Harry Potter ! Et Ginny Weasley ! Enfin des visages connus et bienveillants. Neville avait beau être à Poudlard depuis quatre ans, il avait toujours l'impression de n'y connaître personne.

« Bonjour Harry, dit-il, le souffle court, bonjour Ginny… Tout est plein… Je n'arrive pas à trouver de place…

- Qu'est-ce que tu racontes, répliqua Ginny qui s'était faufilée devant lui pour regarder dans le compartiment suivant, celui-là est libre, il n'y a que Luna Lovegood là-dedans. »

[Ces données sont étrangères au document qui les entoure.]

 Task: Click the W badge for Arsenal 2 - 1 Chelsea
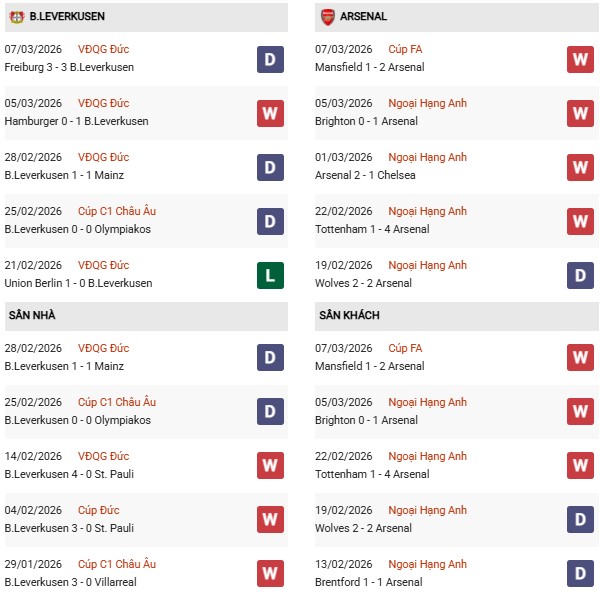point(581,167)
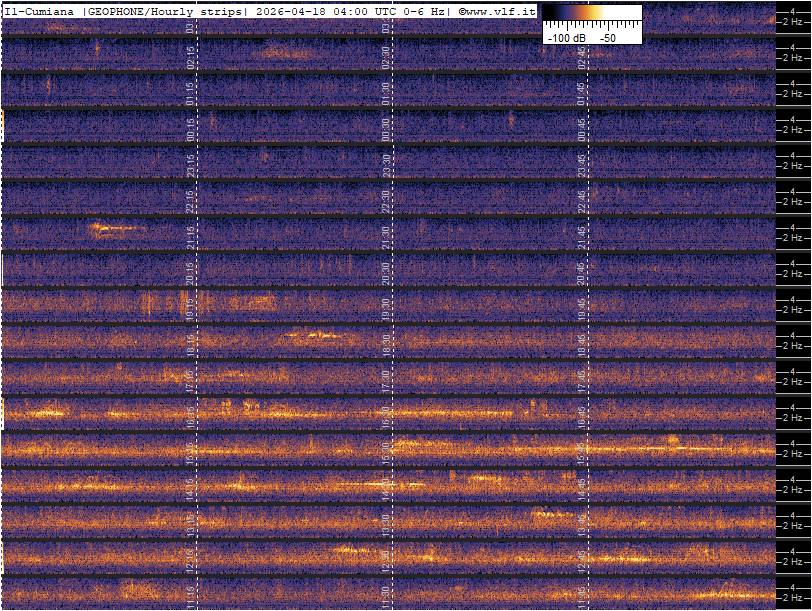Click the 18:30 time marker
Viewport: 812px width, 611px height.
point(386,345)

Luna Lovegood… Encore une auprès de qui il venait de passer pour le dernier des empotés.

« Ouibahj'voulaidérangerpersonne, marmonna-t-il en guise de justification. »

Devant son air paniqué, la rouquine éclata de rire :

« Ne sois pas stupide ! Elle est très gentille, Luna. »

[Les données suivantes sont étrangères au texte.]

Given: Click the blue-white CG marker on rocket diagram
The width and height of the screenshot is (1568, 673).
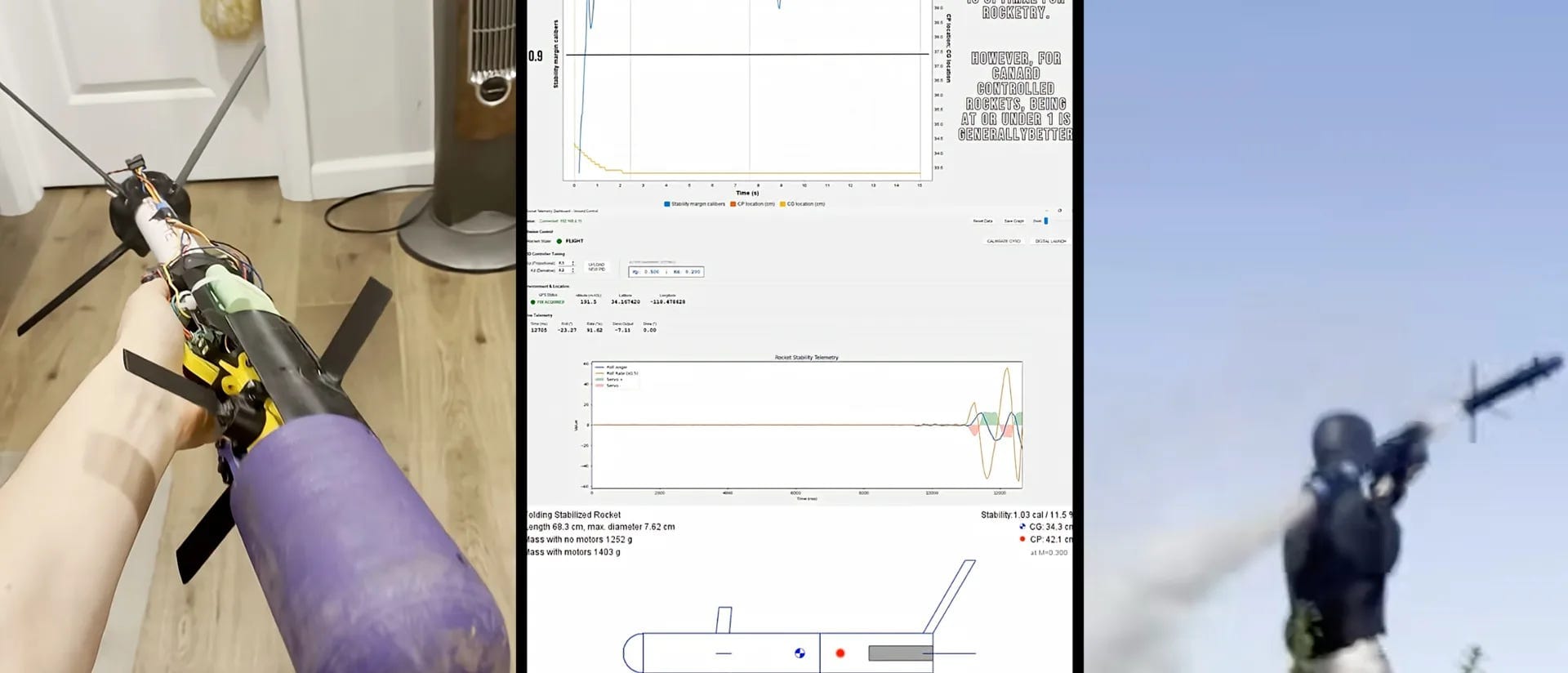Looking at the screenshot, I should [x=800, y=653].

Elle entra dans le compartiment, suivie par Harry, Neville n'eut d'autre choix que de les suivre, la mort dans l'âme. C'était un don, chez lui, d'apparaître toujours sous son plus mauvais jour quelles que soient les circonstances.

« Salut Luna. On peut s'installer ici ? »

Elle leva les yeux vers eux, avec une lenteur, une mesure étrangement déplacée pour un être humain. Neville n'y avait d'abord pas prêté attention, mais elle présentait tous les symptômes de la bizarrerie la plus extrême. Enfin, il n'avait pas eu besoin de la détailler pour le remarquer. Il suffisait de croiser son regard pour le comprendre. Elle avait vraiment de très gros yeux. Elle ne s'attarda pas sur Neville qui se sentit à la fois soulagé et vexé. Elle l'ignora pour fixer Harry avec curiosité. Ce dernier n'en était visiblement pas enchanté d'ailleurs.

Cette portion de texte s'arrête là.